The Scan app is hosted redundantly by each Super Validator. Different SV-hosted instances are designed to be consistent with one another, and the goal spelled out in the docs is direct: comparing multiple Scan UIs "allows the public to inspect multiple Scan UIs and compare their data, so that they do not need to trust a single Super Validator."
The Scan Proxy API adds another layer.
When a validator app is part of a Canton Node, each proxy query is broadcast to the scan services of multiple SV nodes, and the consensus result is returned.
Public verification is implemented as BFT-backed aggregation rather than global data exposure — a design that fits financial infrastructure better than a transparent-by-default chain would.
Governance, weight, and CIP-0105

A snapshot of Canton’s network-level metrics in March 2026
Canton Coin issuance runs on Activity Records with a round-based cycle — a round starts every 10 minutes, under parameters that SVs adjust through governance votes.
Minting and activity recording are distinct steps, and the whole loop is governance-controlled.
For external parties who sign with keys they control independently (a common institutional pattern), Canton supports minting delegation: a one-time sign-off that delegates reward collection without granting broader rights.
This is live functionality, implemented as part of CIP-0073.
The more significant development is CIP-0105, approved March 2, 2026.
It introduces a "Super Validator Locking & Long-Term Commitment Framework" — SVs can elect to lock a portion of lifetime-earned rewards to maintain forward weight, with unlocks vesting at 1/365.25 per day once initiated.
The stated purpose: "replace reputational assurances with cryptographic proof of alignment," applied uniformly with "no exemptions."

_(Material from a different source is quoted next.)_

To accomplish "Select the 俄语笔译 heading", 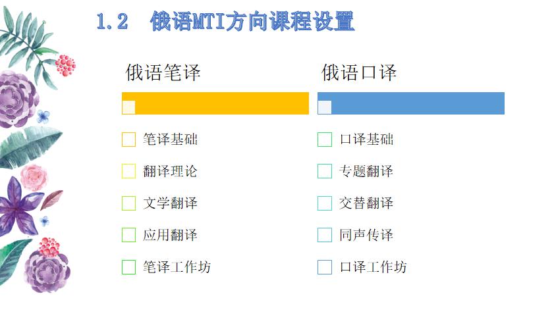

The design logic holds up.
The link between "who can finalize and govern" and "who has durable stake in correct operation" is exactly the link that makes a BFT-governed network credible over time. CIP-0105 is trying to make that formal and enforceable.
That's how Canton's validation layer works — from local privacy enforcement at each node, through BFT consensus among Super Validators, to the governance mechanisms that define who participates and on what terms.